The Librarian of Congress, James H. Billington, announced today that Charles Simic has been appointed the new Poet Laureate of the United States to replace Donald Hall who held the honor for one year.
Thursday, August 2, 2007
Charles Simic named new US Poet Laureate
The Librarian of Congress, James H. Billington, announced today that Charles Simic has been appointed the new Poet Laureate of the United States to replace Donald Hall who held the honor for one year.
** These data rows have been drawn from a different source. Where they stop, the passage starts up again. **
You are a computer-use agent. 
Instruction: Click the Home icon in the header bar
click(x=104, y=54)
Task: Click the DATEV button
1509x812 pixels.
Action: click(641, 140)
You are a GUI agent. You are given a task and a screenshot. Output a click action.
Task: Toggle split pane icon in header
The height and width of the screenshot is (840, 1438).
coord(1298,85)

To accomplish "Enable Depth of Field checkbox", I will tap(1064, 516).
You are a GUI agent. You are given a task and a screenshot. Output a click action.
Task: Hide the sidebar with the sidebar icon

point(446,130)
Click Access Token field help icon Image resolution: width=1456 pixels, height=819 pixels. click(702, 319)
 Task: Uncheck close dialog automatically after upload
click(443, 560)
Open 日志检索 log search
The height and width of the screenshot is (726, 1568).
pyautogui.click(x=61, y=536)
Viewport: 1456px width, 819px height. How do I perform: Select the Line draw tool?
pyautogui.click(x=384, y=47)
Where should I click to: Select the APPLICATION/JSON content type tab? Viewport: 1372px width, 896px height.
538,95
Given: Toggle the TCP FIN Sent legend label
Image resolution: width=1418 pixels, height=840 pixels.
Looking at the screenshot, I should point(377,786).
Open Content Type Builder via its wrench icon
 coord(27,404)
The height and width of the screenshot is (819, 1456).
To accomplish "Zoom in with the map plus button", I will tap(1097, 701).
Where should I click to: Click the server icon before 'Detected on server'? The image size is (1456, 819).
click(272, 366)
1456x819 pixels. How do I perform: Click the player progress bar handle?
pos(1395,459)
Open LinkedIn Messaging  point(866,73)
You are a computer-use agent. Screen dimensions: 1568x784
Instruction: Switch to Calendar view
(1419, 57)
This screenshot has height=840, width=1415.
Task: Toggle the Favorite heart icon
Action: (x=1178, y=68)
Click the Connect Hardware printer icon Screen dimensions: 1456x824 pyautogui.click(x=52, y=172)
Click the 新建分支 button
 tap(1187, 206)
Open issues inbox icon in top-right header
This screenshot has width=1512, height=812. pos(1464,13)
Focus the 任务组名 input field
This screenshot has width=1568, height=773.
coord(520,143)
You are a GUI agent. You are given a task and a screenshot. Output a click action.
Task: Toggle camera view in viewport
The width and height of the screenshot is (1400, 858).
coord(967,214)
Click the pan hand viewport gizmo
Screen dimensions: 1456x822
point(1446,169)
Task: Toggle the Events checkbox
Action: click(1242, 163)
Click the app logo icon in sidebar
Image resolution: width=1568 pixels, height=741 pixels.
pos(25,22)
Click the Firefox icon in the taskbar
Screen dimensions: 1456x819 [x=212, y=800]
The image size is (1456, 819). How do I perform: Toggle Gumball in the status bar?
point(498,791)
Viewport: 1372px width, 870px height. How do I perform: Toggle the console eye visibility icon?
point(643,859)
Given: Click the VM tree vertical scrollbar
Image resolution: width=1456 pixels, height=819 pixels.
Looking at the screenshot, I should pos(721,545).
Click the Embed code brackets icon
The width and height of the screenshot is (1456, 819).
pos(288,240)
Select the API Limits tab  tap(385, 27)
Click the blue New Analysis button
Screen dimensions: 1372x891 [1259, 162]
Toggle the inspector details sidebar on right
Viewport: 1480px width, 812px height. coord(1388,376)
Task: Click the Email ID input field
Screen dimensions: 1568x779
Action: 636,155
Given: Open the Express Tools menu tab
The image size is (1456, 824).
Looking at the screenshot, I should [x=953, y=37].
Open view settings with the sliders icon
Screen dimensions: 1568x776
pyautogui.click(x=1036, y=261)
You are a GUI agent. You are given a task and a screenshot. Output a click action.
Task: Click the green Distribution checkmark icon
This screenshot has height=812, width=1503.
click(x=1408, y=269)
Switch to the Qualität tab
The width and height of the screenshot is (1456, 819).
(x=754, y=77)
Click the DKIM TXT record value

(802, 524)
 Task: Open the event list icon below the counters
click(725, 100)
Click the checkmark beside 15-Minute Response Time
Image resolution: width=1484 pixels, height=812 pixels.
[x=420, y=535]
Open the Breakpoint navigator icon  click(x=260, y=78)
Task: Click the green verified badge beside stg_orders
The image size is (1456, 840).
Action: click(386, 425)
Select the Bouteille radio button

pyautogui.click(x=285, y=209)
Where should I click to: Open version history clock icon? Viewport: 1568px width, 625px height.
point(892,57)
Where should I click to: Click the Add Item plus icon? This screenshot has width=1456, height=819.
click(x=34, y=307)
Simic, born in Yugoslavia, immigrated to the United States when he was fifteen in 1954 and attended high school and college in Chicago. He is the author of eighteen books of poetry, some of which will now be reprinted. Pasadena has most of the books in their collection. He won the Pulitizer Prize in 1990. His next book of poems will be published in February 2008.
On making the appointment, Billington said, "The range of Charles Simic’s imagination is evident in his stunning and unusual imagery. He handles language with the skill of a master craftsman, yet his poems are easily accessible, often meditative and surprising. He has given us a rich body of highly organized poetry with shades of darkness and flashes of ironic humor."
His entry on Wikipedia includes this quote from Simic about his mimimalist, puzzling, sometimes surrealist style: "Words make love on the page like flies in the summer heat and the poet is only the bemused spectator."